§ **Source extract**
[BEGIN]

2. The method according to claim 1, wherein the support rods are left in
the paraffin bath until they have attained approximately the temperature
thereof.
3. The method according to claim 1, wherein the support rods are heated
before introduction to the paraffin bath.
4. The method according to claim 3, wherein the heating of the support rods
is effected by the aerated concrete mass heating in the curing stage,
wherein the support rods are pulled out of the aerated concrete mass at
the end of the curing and are dipped while still warm into the paraffin
bath.
5. The method to claim 1, wherein paraffin with a softening temperature of
about 52.degree. to 65.degree. C. is employed.
6. The method according to claim 1 wherein paraffin with a softening
temperature of about 52.degree. to 54.degree. C. is employed.
7. The method according to claim 5, wherein the paraffin bath is heated to
a temperature of about 80.degree. C. and is kept at this temperature also
when dipping the support rods.
8. The method according to claim 1, wherein the thickness of the paraffin
coating applied to the support rods is in the range of 10 to 50 .mu.m
regardless of the softening temperature of the paraffin, the bath
temperature and the dipping time, having regard to possible preheating of
the support rods.
9. The method according to claim 8, wherein the thickness of the paraffin
coating is in the range of 20 to 25 .mu.m.
10. The method according to claim 1, wherein the corrosion protection
medium is a water-lacquer.
11. A method involving the use of paraffin, which is solid at room
temperature and has a softening temperature in the range of 50.degree. C.
to 70.degree. C. as a separating medium for support rods which function as
a support for steel reinforcement members in the production of aerated
concrete forms, wherein the support rods are first coated with the
separating medium and thence both of the support rods and the steel
reinforcement members are coated with a corrosion protection coating of
water-lacquer, the adhesion of the corrosion protection coating formed on
top of the separating medium coating on the support rods being prevented
by the said coating of the separating medium.

[END]

§ **Task instructions**
Answer these about the patent claims above:
1. According to claim 10, what is the corrosion protection medium?
2. In claim 4, what heats the support rods?
3. In claim 11, what is the paraffin used as?

[Entries taken from a collection]
[BEGIN]

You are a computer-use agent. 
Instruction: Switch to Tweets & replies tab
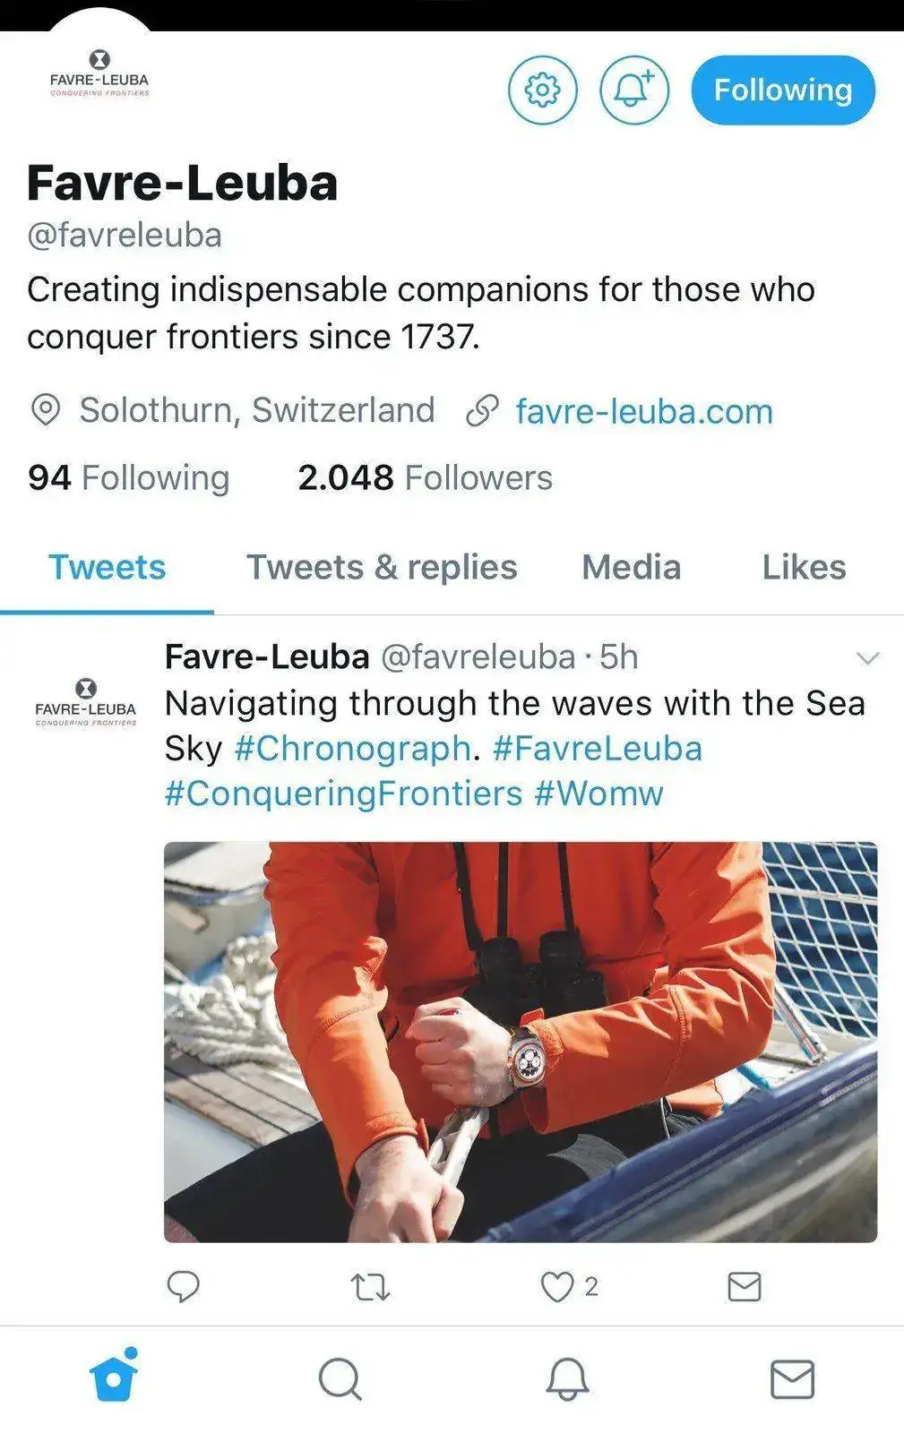click(382, 567)
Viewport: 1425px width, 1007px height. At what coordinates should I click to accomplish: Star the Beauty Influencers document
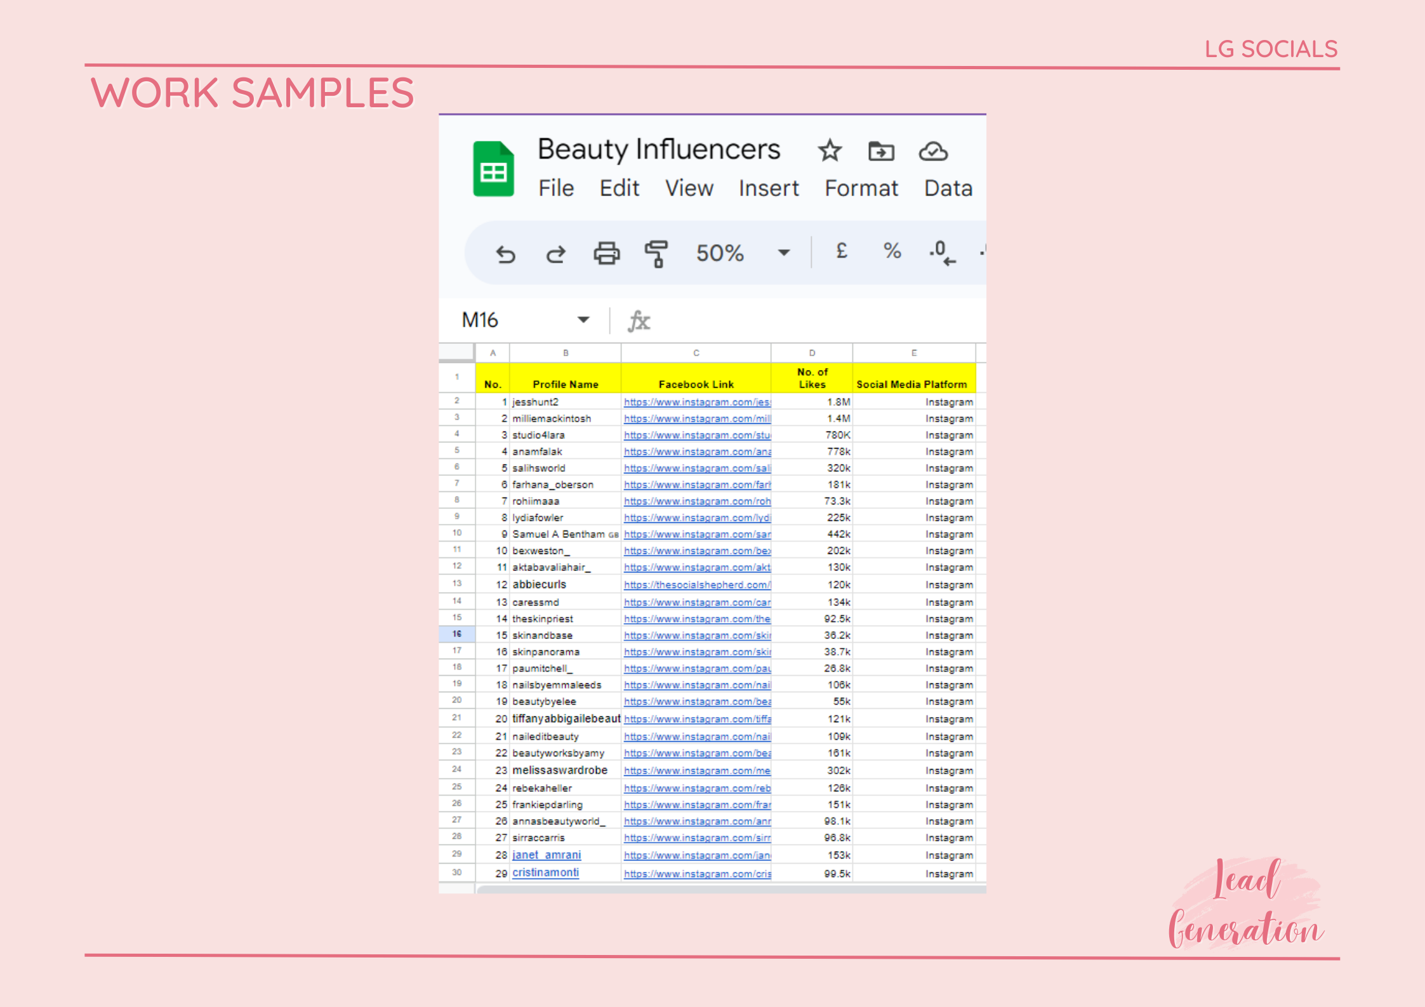tap(829, 151)
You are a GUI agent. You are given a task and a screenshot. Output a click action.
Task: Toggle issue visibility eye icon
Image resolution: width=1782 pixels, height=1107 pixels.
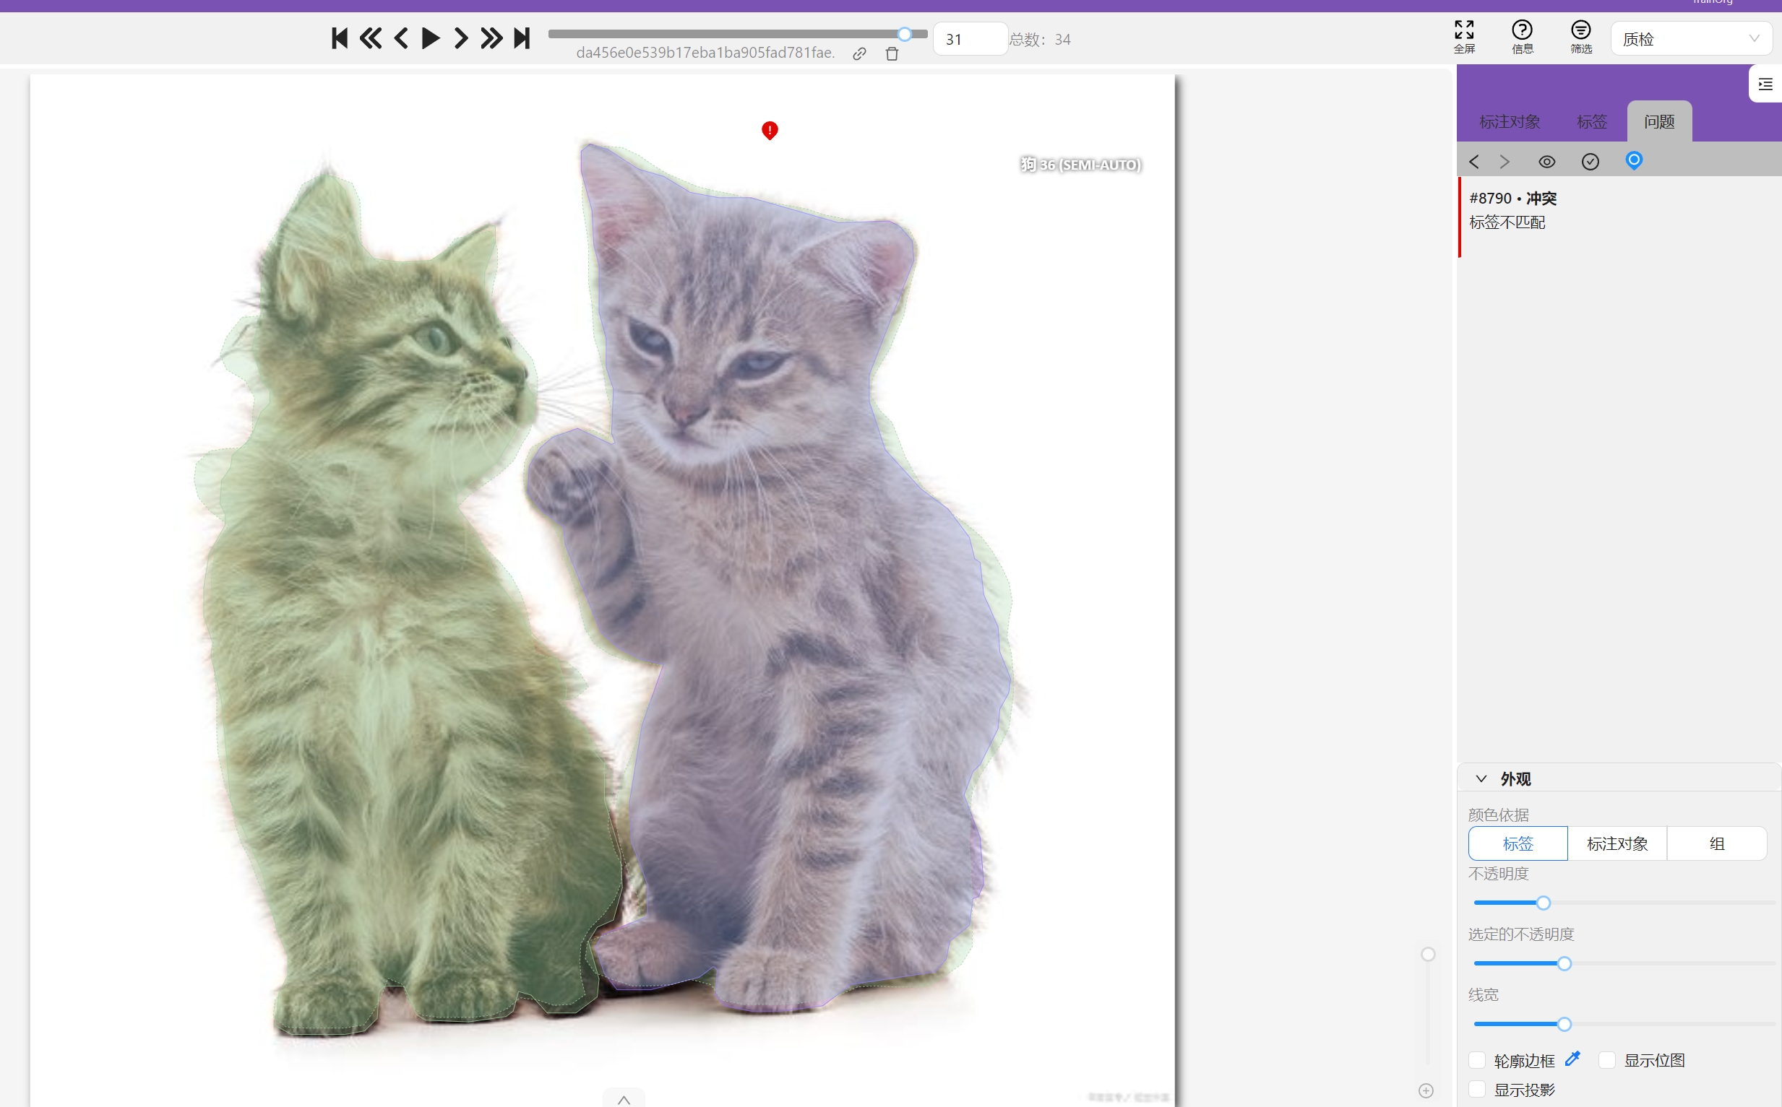(1546, 162)
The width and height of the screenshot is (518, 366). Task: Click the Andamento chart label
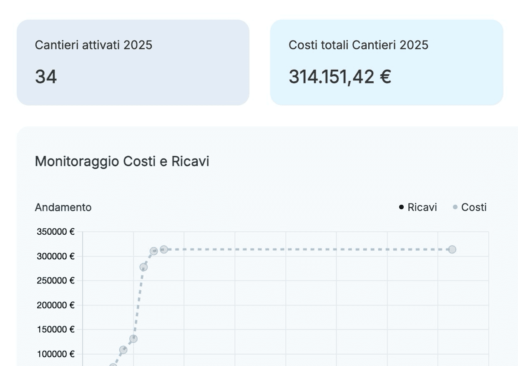(x=63, y=207)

[END]

§ **Solved exercise**
1. A water-lacquer.
2. The aerated concrete mass heating in the curing stage.
3. A separating medium for support rods that support steel reinforcement members in the production of aerated concrete forms.